To do. Could you repeat every record exactly as it appears?

====

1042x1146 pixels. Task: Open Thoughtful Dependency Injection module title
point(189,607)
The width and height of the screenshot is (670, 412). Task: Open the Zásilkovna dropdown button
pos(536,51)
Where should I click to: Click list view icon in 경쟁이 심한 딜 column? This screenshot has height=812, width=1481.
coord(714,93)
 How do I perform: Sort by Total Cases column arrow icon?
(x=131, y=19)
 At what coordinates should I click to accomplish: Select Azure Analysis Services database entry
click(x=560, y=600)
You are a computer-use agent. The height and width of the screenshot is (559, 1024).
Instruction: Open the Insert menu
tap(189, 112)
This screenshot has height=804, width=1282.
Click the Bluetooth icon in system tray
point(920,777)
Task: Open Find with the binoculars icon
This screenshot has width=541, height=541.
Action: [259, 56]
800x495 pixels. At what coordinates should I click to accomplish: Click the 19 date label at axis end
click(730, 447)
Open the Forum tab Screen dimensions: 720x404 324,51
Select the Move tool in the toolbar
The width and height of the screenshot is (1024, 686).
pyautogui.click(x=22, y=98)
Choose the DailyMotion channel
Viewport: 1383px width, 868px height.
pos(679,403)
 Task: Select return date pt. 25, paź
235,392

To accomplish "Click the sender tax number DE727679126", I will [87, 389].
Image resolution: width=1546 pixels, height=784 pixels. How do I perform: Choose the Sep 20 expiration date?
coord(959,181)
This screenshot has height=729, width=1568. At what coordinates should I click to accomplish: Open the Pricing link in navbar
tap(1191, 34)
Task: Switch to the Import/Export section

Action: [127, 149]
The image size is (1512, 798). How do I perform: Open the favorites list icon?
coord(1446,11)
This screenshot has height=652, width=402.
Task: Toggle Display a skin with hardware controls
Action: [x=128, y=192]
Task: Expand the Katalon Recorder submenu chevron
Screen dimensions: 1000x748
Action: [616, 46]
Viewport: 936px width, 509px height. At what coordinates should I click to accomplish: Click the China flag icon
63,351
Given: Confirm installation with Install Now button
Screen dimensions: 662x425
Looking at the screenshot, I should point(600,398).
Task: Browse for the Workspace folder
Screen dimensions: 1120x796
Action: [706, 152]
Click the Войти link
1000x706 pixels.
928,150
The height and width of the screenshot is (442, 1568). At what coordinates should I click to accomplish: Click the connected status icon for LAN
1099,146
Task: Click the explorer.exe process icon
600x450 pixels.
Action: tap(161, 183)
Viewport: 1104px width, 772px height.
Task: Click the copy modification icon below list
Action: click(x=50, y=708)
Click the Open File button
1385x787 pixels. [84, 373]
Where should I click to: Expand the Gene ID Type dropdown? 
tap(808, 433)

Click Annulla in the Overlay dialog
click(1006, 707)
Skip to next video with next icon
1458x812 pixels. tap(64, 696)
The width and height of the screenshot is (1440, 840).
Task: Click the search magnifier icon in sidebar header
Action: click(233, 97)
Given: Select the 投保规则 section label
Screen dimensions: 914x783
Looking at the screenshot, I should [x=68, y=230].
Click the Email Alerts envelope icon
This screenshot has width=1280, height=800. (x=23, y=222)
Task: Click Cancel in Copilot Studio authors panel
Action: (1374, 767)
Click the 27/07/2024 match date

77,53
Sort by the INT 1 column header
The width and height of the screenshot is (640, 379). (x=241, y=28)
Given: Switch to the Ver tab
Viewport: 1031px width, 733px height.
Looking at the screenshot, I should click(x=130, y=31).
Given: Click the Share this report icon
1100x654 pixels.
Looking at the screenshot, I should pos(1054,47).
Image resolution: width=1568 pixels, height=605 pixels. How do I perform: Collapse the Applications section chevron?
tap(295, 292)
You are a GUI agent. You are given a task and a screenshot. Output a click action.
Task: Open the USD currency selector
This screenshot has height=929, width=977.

====

Response to the task.
1042x1146 pixels. Task: Open Thoughtful Dependency Injection module title
point(189,607)
The width and height of the screenshot is (670, 412). Task: Open the Zásilkovna dropdown button
pos(536,51)
Where should I click to: Click list view icon in 경쟁이 심한 딜 column? This screenshot has height=812, width=1481.
coord(714,93)
 How do I perform: Sort by Total Cases column arrow icon?
(x=131, y=19)
 At what coordinates should I click to accomplish: Select Azure Analysis Services database entry
click(x=560, y=600)
You are a computer-use agent. The height and width of the screenshot is (559, 1024).
Instruction: Open the Insert menu
tap(189, 112)
This screenshot has height=804, width=1282.
Click the Bluetooth icon in system tray
point(920,777)
Task: Open Find with the binoculars icon
This screenshot has width=541, height=541.
Action: [259, 56]
800x495 pixels. At what coordinates should I click to accomplish: Click the 19 date label at axis end
click(730, 447)
Open the Forum tab Screen dimensions: 720x404 324,51
Select the Move tool in the toolbar
The width and height of the screenshot is (1024, 686).
pyautogui.click(x=22, y=98)
Choose the DailyMotion channel
Viewport: 1383px width, 868px height.
pos(679,403)
 Task: Select return date pt. 25, paź
235,392

To accomplish "Click the sender tax number DE727679126", I will [87, 389].
Image resolution: width=1546 pixels, height=784 pixels. How do I perform: Choose the Sep 20 expiration date?
coord(959,181)
This screenshot has height=729, width=1568. At what coordinates should I click to accomplish: Open the Pricing link in navbar
tap(1191, 34)
Task: Switch to the Import/Export section

Action: [127, 149]
The image size is (1512, 798). How do I perform: Open the favorites list icon?
coord(1446,11)
This screenshot has height=652, width=402.
Task: Toggle Display a skin with hardware controls
Action: [x=128, y=192]
Task: Expand the Katalon Recorder submenu chevron
Screen dimensions: 1000x748
Action: [616, 46]
Viewport: 936px width, 509px height. At what coordinates should I click to accomplish: Click the China flag icon
63,351
Given: Confirm installation with Install Now button
Screen dimensions: 662x425
Looking at the screenshot, I should point(600,398).
Task: Browse for the Workspace folder
Screen dimensions: 1120x796
Action: [706, 152]
Click the Войти link
1000x706 pixels.
928,150
The height and width of the screenshot is (442, 1568). At what coordinates should I click to accomplish: Click the connected status icon for LAN
1099,146
Task: Click the explorer.exe process icon
600x450 pixels.
Action: tap(161, 183)
Viewport: 1104px width, 772px height.
Task: Click the copy modification icon below list
Action: click(x=50, y=708)
Click the Open File button
1385x787 pixels. [84, 373]
Where should I click to: Expand the Gene ID Type dropdown? 
tap(808, 433)

Click Annulla in the Overlay dialog
click(1006, 707)
Skip to next video with next icon
1458x812 pixels. tap(64, 696)
The width and height of the screenshot is (1440, 840).
Task: Click the search magnifier icon in sidebar header
Action: click(233, 97)
Given: Select the 投保规则 section label
Screen dimensions: 914x783
Looking at the screenshot, I should [x=68, y=230].
Click the Email Alerts envelope icon
This screenshot has width=1280, height=800. (x=23, y=222)
Task: Click Cancel in Copilot Studio authors panel
Action: (1374, 767)
Click the 27/07/2024 match date

77,53
Sort by the INT 1 column header
The width and height of the screenshot is (640, 379). (x=241, y=28)
Given: Switch to the Ver tab
Viewport: 1031px width, 733px height.
Looking at the screenshot, I should click(x=130, y=31).
Given: Click the Share this report icon
1100x654 pixels.
Looking at the screenshot, I should pos(1054,47).
Image resolution: width=1568 pixels, height=605 pixels. How do I perform: Collapse the Applications section chevron?
tap(295, 292)
You are a GUI agent. You are given a task and a screenshot. Output a click action.
Task: Open the USD currency selector
This screenshot has height=929, width=977.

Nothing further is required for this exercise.